Young Warriors: Stories of Strength by Sherman Josepha & Pierce Tamora

Young Warriors: Stories of Strength by Sherman Josepha & Pierce Tamora

Author:Sherman, Josepha & Pierce, Tamora [Sherman, Josepha & Pierce, Tamora]
Language: eng
Format: epub
Tags: Young Adult, Historical, Fiction, Fantasy, Anthologies
ISBN: 9780307434128
Amazon: 0307434125
Goodreads: 9000224
Publisher: Random House Books for Young Readers
Published: 2005-10-11T07:00:00+00:00


SERPENT’S ROCK

Laura Anne Gilman

GULPILIL STOOD IN THE middle of the red-rock canyon and wondered how long it would take him to die.

“I stand against you, my brother, not because I wish you harm, but because you and I cannot be in the same place at this same time. I stand against you, my brother, not because I wish you to be no more, but because I wish to continue.

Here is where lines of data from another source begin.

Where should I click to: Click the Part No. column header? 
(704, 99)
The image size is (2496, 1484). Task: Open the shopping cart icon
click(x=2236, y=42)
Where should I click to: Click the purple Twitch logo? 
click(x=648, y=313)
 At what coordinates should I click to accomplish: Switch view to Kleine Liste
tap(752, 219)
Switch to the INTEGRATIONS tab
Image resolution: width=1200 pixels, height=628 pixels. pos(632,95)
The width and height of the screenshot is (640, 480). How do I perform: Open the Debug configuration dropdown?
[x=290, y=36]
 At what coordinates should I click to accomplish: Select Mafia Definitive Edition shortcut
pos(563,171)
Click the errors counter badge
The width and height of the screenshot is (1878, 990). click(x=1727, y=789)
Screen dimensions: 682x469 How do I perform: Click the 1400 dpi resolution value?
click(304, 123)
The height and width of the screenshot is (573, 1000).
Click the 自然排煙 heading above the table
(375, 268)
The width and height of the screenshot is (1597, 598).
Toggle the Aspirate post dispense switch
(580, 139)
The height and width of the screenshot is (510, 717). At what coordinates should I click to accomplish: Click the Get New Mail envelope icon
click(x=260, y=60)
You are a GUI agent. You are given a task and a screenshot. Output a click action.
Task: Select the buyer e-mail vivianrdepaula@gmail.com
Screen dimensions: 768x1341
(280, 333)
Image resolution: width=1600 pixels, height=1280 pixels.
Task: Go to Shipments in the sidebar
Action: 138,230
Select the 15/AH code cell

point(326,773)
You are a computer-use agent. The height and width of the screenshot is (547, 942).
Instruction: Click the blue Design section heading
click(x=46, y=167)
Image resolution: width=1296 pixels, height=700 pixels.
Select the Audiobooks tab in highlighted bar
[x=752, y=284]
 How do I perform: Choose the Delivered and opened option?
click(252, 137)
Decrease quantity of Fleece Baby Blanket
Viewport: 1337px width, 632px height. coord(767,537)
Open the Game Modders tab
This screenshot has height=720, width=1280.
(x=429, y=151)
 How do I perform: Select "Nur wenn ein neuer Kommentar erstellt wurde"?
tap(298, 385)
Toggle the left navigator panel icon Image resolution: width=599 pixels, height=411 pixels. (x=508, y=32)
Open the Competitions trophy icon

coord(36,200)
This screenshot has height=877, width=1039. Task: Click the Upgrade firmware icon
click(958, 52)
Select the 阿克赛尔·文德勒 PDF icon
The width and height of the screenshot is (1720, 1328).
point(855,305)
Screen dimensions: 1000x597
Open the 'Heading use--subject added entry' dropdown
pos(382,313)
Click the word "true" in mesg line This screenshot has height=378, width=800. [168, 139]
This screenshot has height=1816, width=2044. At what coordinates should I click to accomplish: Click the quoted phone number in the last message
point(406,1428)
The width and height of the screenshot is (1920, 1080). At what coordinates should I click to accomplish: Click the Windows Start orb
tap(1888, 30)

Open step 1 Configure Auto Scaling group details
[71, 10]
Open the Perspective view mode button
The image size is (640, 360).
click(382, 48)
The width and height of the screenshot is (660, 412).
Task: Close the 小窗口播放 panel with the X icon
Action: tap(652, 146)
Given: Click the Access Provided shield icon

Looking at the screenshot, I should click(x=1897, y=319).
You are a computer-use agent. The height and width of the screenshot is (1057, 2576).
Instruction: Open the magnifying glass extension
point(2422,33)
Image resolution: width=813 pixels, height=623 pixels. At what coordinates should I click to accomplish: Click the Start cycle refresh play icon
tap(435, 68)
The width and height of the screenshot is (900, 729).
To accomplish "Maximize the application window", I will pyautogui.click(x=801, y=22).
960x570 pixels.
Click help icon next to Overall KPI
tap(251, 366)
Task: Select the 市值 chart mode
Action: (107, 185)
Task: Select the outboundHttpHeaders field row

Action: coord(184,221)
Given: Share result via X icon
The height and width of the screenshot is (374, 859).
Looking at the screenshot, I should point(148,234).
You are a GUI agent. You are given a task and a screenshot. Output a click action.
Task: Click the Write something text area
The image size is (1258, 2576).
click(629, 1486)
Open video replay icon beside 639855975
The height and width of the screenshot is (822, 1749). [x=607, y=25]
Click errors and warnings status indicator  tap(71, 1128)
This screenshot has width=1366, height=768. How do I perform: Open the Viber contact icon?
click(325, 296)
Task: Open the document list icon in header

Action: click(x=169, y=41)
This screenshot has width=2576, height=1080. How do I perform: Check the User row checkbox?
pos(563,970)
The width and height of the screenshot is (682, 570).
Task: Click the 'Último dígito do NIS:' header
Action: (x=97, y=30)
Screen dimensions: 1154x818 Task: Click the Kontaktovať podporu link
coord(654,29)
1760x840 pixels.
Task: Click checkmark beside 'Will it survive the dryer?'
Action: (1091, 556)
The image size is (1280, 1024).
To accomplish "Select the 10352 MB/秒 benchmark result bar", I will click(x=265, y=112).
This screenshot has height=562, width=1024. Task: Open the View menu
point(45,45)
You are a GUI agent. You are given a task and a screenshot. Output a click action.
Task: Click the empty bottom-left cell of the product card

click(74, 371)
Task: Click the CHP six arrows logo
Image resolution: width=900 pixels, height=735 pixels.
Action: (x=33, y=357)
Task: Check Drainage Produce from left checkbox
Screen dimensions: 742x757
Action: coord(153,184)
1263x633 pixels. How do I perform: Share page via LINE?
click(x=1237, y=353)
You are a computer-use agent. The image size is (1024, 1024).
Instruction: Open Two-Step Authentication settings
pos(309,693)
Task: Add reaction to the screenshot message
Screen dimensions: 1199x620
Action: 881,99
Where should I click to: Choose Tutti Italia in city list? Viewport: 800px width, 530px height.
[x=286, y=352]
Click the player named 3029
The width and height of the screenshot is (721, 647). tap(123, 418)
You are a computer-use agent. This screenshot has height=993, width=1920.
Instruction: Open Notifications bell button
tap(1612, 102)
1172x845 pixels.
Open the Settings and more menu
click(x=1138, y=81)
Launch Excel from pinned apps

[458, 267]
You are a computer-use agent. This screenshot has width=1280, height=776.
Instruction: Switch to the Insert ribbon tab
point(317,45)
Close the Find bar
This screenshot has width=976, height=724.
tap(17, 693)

“In the Long-Ago Time you knew your place and I knew mine. But you walk across your place and into mine, and therefore,my brother, I must stand against you.”

He was repeating himself. Knowing you were going to die might do that, he supposed, but it made his telling weaker, and that was no good. The shaft of his spear was slick and useless in his hands. He almost dropped it, but what then would he hold?

Not that weapons would matter, in the end.

Across the rocks, the shadows crept closer. When the shadows overtook him, it would be time.

Four days earlier, the Great Serpent had shifted deep underground, and the earth had moved. Busy with fishing, the people thought little of it for three days after.

“Marwai!” Jinabu collapsed to his knees at the outskirts of the fish camp. “Marwai!” His skin was shiny-dark with sweat, and his thick black hair was matted against his neck.

Gulpilil was the first to reach him. Jinabu had taken Gulpilil’s sister Malle back with him, last Gathering Time. Gulpilil had not seen them since then. But Jinabu had no time for the teenager, his gaze restlessly searching the growing crowd until the elder came forward, the others parting to give him room.

Marwai was ancient—some said as ancient as the sand— and there was nothing he did not know, no story he could not recite. Whatever had so driven Jinabu to a frenzy, Marwai would set right. Gulpilil knew that this was so.

The others began to drift away, back to bringing in the heavy stone traps, rebaiting them, and casting them into the shallow waters. Redshell did not keep well, but it was good in season. The dingoes would eat whatever the people did not, and make their coats glossy and their bellies firm until it was time to hunt the quick-leapers again.

Gulpilil’s skill lay not in setting traps or in hunting the quick-leapers, but in fixing the traps and honing the spearheads. Stone moved under his hands as it had for the All-Father, they said. But Jinabu’s anguish drew him, and so instead he followed the men to the stone overhang where Marwai built his fire, and spoke to those who came to him.

“You, boy, go back to your work.” Dundalli blocked his way. Dundalli was tall and strong, and his skin was covered in clay dust, making him look like a First Man only just carved from the red river-rock.

“I need—” Gulpilil did not know what he needed, only that he needed.

“You have other work to do. Someday you too will sit by the fire and listen to the stories others will tell.